I don't even feel comfortable in situations at work when I'm leaving the organization and they get my boss to say something nice about me in front of other people. It's a nails on the chalkboard experience ... just let me hand you my keys and go ... I don't need to be recognized ... I'm already leaving!
Yo if that's who you want to be, that is totally ok. It just doesn't follow that other people who do like those sorts of things are being self-absorbed. A good party is as much for the enjoyment of the attendees as it is the object/person in question.
Yes, this is exactly what I was getting at. Your (Vector's, I mean) position is perfectly valid, and even the one I tend to agree with more, but it's too easy to think - and I'm not suggesting that you
do, only that what you said trends that way - that other people who enjoy something different do so out of a moral failing rather than just having different preferences.
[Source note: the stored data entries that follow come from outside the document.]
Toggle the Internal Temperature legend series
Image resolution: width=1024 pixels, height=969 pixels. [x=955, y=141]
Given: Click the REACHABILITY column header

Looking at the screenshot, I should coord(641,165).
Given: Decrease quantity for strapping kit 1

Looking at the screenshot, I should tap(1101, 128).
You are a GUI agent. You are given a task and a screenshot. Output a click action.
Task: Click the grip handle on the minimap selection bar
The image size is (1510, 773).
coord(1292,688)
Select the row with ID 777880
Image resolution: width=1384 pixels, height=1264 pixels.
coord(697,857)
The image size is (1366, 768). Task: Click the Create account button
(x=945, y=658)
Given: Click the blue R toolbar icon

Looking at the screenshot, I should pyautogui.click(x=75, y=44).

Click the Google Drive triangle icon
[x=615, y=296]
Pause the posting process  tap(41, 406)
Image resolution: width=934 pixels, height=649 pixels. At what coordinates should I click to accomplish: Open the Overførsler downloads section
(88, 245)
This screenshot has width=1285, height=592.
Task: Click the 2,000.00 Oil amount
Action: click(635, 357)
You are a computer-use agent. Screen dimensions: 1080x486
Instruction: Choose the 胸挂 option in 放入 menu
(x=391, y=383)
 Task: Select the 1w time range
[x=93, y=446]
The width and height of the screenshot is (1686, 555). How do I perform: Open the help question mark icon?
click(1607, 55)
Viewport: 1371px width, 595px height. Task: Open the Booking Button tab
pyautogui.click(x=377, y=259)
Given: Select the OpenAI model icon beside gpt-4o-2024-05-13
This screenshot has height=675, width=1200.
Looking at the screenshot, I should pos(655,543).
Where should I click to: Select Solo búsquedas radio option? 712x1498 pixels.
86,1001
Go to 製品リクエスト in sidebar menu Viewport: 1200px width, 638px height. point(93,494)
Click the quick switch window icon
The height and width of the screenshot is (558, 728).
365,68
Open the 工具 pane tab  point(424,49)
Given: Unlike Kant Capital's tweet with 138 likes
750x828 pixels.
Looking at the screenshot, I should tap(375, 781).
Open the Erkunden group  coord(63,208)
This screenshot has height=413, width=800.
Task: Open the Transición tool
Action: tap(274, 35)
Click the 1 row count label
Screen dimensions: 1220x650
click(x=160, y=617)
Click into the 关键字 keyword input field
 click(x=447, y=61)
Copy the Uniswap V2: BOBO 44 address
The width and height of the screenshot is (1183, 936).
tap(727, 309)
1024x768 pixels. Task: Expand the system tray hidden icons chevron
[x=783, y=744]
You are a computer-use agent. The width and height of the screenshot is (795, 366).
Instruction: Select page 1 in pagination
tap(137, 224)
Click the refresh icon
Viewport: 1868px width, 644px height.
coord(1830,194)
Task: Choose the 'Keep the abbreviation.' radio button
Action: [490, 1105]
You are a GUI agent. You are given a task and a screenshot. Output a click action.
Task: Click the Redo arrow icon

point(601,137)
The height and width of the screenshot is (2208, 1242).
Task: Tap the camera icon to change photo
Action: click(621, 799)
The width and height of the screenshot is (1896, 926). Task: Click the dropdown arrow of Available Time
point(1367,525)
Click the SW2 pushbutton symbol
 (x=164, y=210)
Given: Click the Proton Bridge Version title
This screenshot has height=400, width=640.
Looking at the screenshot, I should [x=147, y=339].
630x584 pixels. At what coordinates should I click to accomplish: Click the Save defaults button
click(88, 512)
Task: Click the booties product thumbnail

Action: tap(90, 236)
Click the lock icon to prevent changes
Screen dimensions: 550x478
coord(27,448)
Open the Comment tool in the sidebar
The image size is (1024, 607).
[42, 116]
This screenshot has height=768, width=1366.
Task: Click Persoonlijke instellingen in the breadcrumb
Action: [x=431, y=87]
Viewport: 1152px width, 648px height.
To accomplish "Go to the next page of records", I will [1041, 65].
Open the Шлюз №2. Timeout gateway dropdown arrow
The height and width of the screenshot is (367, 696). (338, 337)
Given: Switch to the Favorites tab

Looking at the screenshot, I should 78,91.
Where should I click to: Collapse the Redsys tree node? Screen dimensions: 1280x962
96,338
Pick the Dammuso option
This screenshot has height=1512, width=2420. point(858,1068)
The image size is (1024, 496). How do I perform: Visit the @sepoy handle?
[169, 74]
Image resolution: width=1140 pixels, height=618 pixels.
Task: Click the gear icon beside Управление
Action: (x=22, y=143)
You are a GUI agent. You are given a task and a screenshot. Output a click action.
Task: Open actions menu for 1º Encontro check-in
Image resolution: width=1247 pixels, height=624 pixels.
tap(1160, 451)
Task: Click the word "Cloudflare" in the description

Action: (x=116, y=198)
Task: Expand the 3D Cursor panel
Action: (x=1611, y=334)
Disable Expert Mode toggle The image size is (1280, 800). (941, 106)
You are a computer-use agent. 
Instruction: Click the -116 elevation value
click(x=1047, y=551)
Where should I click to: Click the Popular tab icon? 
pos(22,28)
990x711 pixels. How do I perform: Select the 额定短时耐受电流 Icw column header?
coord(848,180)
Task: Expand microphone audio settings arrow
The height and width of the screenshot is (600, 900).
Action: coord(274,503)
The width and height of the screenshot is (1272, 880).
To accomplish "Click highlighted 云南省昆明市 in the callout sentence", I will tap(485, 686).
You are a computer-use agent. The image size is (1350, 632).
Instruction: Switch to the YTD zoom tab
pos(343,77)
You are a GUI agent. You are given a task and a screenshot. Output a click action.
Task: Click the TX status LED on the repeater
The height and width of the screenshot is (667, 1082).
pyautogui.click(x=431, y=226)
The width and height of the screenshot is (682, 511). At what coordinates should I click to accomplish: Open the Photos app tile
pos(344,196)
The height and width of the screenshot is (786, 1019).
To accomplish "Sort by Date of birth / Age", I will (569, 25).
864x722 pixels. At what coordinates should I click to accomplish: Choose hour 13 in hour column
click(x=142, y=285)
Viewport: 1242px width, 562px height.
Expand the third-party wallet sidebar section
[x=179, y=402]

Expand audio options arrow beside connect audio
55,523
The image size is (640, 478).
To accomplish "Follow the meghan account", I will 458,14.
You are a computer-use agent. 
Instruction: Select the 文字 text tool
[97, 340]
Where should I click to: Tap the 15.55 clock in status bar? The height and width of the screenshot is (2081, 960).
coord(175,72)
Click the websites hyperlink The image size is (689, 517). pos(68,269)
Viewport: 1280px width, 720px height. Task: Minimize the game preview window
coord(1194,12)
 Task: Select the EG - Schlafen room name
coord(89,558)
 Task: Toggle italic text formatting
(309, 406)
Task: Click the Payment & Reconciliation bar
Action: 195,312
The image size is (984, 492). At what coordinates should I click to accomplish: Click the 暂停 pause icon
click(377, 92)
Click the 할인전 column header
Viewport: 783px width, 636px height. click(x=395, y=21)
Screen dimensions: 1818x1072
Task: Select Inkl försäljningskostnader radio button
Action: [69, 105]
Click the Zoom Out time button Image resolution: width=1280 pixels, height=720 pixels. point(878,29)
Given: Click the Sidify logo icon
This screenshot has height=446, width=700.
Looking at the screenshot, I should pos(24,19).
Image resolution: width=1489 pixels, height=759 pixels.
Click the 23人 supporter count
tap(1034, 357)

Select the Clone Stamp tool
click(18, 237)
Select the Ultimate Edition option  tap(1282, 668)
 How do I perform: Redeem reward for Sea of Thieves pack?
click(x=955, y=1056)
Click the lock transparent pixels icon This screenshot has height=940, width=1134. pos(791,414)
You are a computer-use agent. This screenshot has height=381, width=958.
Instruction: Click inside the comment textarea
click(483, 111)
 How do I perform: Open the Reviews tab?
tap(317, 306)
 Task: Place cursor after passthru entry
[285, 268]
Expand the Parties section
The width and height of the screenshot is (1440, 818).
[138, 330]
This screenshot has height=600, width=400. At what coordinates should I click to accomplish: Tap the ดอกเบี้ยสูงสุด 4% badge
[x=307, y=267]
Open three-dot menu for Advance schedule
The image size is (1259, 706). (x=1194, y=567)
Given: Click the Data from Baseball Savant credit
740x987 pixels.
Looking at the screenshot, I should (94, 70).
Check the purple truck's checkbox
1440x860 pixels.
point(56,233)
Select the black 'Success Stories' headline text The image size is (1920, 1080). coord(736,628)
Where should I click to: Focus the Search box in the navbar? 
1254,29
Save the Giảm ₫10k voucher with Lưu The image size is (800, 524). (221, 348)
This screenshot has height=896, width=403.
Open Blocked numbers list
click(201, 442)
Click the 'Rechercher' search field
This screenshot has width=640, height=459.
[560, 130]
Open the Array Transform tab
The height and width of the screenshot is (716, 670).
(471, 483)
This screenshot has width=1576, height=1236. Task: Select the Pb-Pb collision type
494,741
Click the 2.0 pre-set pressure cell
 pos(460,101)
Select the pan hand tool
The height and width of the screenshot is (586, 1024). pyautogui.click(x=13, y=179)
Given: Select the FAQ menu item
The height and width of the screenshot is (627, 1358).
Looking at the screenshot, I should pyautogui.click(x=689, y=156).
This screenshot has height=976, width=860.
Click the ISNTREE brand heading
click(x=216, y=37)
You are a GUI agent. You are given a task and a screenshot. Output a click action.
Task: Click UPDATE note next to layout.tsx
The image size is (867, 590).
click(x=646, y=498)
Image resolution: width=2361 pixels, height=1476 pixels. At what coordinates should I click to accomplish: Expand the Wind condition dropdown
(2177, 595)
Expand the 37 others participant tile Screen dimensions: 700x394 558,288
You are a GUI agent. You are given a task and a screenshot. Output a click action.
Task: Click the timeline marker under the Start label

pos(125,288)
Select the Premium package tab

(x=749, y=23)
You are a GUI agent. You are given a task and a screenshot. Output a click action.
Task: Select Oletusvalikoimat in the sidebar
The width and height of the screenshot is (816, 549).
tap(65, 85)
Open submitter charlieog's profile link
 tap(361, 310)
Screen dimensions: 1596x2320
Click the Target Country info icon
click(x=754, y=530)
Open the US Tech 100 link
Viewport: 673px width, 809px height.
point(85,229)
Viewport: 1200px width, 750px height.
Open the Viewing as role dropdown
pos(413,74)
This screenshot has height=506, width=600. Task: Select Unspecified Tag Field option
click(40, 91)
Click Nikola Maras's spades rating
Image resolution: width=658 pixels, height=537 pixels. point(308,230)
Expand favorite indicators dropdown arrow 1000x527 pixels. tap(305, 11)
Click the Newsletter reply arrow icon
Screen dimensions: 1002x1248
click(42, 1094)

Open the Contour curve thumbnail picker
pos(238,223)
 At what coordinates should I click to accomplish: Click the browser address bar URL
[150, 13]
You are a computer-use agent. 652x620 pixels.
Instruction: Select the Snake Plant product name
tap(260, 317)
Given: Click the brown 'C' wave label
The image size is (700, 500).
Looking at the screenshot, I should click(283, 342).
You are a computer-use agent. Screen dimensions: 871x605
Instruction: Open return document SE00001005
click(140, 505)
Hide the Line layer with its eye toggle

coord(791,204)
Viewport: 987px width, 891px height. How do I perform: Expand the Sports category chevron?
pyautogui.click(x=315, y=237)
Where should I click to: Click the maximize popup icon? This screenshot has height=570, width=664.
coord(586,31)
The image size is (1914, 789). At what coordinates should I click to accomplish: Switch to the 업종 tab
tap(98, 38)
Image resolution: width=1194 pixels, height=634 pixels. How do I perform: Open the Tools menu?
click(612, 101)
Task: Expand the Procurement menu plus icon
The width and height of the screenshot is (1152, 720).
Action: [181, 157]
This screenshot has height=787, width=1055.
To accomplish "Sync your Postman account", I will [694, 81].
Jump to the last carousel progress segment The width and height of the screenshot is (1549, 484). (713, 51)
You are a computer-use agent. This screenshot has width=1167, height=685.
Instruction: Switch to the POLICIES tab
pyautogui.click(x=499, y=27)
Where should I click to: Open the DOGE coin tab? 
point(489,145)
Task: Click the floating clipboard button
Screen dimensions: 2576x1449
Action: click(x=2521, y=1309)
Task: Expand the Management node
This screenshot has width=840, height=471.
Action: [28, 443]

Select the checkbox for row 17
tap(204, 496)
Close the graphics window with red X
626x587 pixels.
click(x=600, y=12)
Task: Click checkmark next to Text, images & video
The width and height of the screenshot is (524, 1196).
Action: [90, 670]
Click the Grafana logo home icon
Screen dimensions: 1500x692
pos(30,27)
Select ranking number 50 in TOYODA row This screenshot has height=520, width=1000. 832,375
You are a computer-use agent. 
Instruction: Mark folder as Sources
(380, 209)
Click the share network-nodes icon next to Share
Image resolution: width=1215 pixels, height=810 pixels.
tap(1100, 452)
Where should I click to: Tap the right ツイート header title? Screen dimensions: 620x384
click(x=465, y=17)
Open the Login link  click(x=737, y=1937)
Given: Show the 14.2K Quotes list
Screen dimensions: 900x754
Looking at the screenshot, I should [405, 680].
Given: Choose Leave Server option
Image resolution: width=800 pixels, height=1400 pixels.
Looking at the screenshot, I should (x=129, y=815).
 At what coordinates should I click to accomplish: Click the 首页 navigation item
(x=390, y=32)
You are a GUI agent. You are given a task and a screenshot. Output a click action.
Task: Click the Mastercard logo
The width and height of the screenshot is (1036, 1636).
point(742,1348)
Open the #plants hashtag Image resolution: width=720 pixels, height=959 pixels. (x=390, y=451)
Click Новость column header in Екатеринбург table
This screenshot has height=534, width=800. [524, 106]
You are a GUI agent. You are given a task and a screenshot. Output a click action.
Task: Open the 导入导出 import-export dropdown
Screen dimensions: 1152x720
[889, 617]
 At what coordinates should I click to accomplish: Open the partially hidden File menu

Separately, I think the thing here is that, because a few particular "gender"-reveal (which totally should be sex-reveal) parties of obscene Hollywood-style excess have been reported on (usually after causing some kind of disaster or killing somebody), people associate the concept with excess, but there are plenty of people having perfectly reasonable and sedate "gender"-reveal parties with family and friends and no explosions. It does seem, to me, like kind of a trivial thing to celebrate, and it does smack of that weird suburban obsession with gender stereotypes, but I can't begrudge someone an excuse to throw a party. When nenjin says,
Sorry, you're not going to convince me sending a greeting card and having a gender reveal party (some of them have run 5 figures) are even remotely on the same level of community building or intent. I think we've raised an era of people starving for validation and gender reveal parties are just another manifestation of that. It isn't enough to be happily married and fertile. No, it needs to be acknowledged in the grandest fashion possible as well.
, sure, a
five-figure gender reveal party might suggest an unhealthy level of cultural obsession with spectacle, but it's only by virtue of the way things are reported in the media that that is the
central idea of a gender-reveal (oh, I guess I got tired of the scare quotes, just mentally insert them) party for most people. The party itself isn't the problem here, it's the way people are celebrating it. Well, I think that's kind of mean-spirited too, but at least I understand the
principle behind complaining about people spending too much money on a frivolous party, even if it does sound like pearl-clutching (I mean, would you prefer they just hoarded the money instead?); but I don't understand at all wanting to tell people
no, you can't have a party about this at all.